Economy and strategy have been two key motives behind Beijing’s increase in the supplies of its arms to these African countries. Amid this development, there lies an unpardonable truth; sales of arms to African countries by China, the US, Russia, France, and Germany are fuelling conflicts in the continent. Almost all sub-Saharan countries are in the grip of low and high-intensity armed conflicts. According to SIPRI, out of 20 African countries, while Nigeria, Ethiopia, Somalia, Mali, the DRC, South Sudan, Burkina Faso, Mozambique, Cameroon, and Niger fall under high-intensity armed conflicts area, Angola, Burkina Faso, Burundi, the Central African Republic, Chad, Cote d’Ivoire, Sudan, Uganda, Madagascar, and Kenya fall under low intensity armed conflicts area. Despite pandemic and restrictions imposed on the movement of people across Africa, it witnessed 19,325 casualties in 2021, said a report by Statista, a Germany based data company.

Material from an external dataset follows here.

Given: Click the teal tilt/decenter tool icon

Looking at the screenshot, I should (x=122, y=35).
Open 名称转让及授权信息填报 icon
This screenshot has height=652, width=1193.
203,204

It is estimated that since the 1990s, millions of people have died in the conflagration of conflicts in Africa. A study published by The Lancet medical journal in 2018, however, presented a horrendous picture of conflicts in the continent. Five million children under the age of five died as a result of armed conflicts between 1995 and 2015. And of them, approximately three million were infants aged 12 months or younger, the prestigious medical journal said in its report. Conflicts and violence have also been foremost factors in forcing people out of their homes with the Sub-Saharan region of Africa bearing the brunt of mass internal displacement. According to figures published by the Norwegian Refugee Council’s Internal Displacement Monitoring Centre, of the total 14.4 million people displaced across the world due to conflicts or violence in 2021, as much as 11.6 million or 80 percent of the total people were displaced in the sub-Saharan region.

Military weapons

For all this, proliferation of small arms and light weapons is held responsible. And bad governance, corruption, porous borders, poverty, deprivation, and unemployment are cited as key reasons for the proliferation. A combined study of the Geneva-based research Centre, Small Arms Survey, and the African Union in 2019 estimated that civilians, including rebel groups and militia hold more than 40 million small arms and light weapons, while government-related entities hold fewer than 11 million. The proliferation of such arms is very high in sub-Saharan Africa. Small arms and light weapons are easy to transport and hide and can be trafficked into parts to different parts of a country or countries. Experts say the illicit proliferation of small arms and light weapons often stems from legal trade where arms producing countries export weapons to other countries and then they disperse into illicit trade when they are deliberately sold by the corrupt government officials or army officials to individuals and extremist groups.

More than 20 years have passed since the UN Programme of Action to Prevent, Combat and Eradicate the Illicit Trade in Small Arms and Lights Weapons was launched. But it has failed to prevent arms going into the hands of non-state actors like insurgents, terrorists, criminals, and gangsters in Africa. Several measures at the local levels have also been adopted like sensitizing through local communities on how such arms are taking a huge toll on peace and security across many countries in Africa. Despite this, civil strife in Ethiopia, Burundi, Democratic Republic of Congo, Central African Republic, Liberia, Sierra Leone, Cote d’ Ivoire, Rwanda, Somalia, Namibia, Angola, Sudan, Uganda, Kenya, Tanzania, Mozambique, and other African countries is continuing.

According to a report, more than 20% of sub-Saharan Africa’s population is presently affected by civil war, damaging their potential to grow economically strong. Experts maintain that unless corruption, poverty, unemployment, injustices, and inequalities are addressed, illicit proliferation of guns and weapons cannot be stopped in Africa. They also hold a view that unless countries like China bring a change in their approach to weapons’ transfer and place conditionalities on the sale of their arms to African countries, the menace of illegal spread of arms cannot be stopped across the continent.